March 18, 2008 -- Cutting-edge new research helps answer the puzzling question of why post-traumatic stress doesn't happen to everyone who endures horrible trauma.

In this case, the trauma was child abuse. The researchers found that survivors of child abuse were particularly likely to have symptoms of post-traumatic stress as adults if they also had specific variations in a stress-related gene.

Among adult survivors of severe child abuse, those with the specific gene variations scored more than twice as high (31) on a scale of post-traumatic stress, compared with those without the variations (13).

The worse the abuse, the stronger the risk in people with those gene variations.

The study of 900 adults is among the first to show that genes can be influenced by outside, nongenetic factors to trigger signs of post-traumatic stress disorder, or PTSD.

"The study is groundbreaking," the largest of just two reports to show molecular evidence of a gene-environment influence on PTSD, said Karestan Koenen, a Harvard psychologist doing similar research. She wasn't involved in the new study.

"We have known for over a decade, from twin studies, that genetic factors play a role in vulnerability to developing PTSD, but have had little success in identifying specific genetic variants that increase risk of the disorder," Koenen said.

The results suggest that there are critical periods in childhood when the brain is vulnerable "to outside influences that can shape the developing stress-response system," said Emory University researcher and study co-author Dr. Kerry Ressler.

The study appears in Wednesday's Journal of the American Medical Association.

● **Exercise requirements**
Pick up the report on the gene study linking child abuse to post-traumatic stress after its last sentence, and keep writing it.

● **Supplied information**
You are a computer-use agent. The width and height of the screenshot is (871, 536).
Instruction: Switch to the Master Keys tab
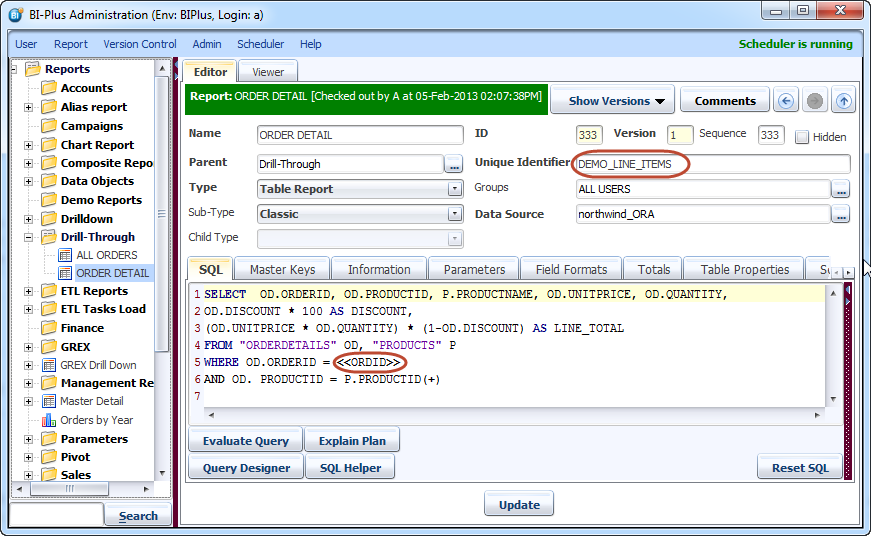pos(282,269)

● **Result**
Ressler noted that there are likely many other gene variants that contribute to risks for PTSD, and others may be more strongly linked to the disorder than the ones the researchers focused on.

Still, he and outside experts said the study is important and that similar advances could lead to tests that will help identify who's most at risk. Treatments including psychotherapy and psychiatric drugs could be targeted to those people, Ressler said,

Several study authors, including Ressler, reported having financial ties to makers of psychiatric drugs.

About a quarter of a million Americans will develop PTSD at some point in their lives after being victimized or witnessing violence or other traumatic events. Rates are much higher in war veterans and people living in high-crime areas.

Symptoms can develop long after the event and usually include recurrent terrifying recollections of the trauma. Sufferers typically avoid situations and people who trigger the memories and often have debilitating anxiety, irritability, insomnia and other signs of stress.

Though preliminary, the study provides needed insight into a condition expected to hit rising numbers of veterans returning from Afghanistan and Iraq, said Dr. Thomas Insel, director of the National Institute of Mental Health. The agency paid for the study.

Insel said the results help explain why two people in the same jeep see a roadside bomb, and one simply experiences it as "a bad day but goes back and is able to function," while the other later develops paralyzing stress symptoms.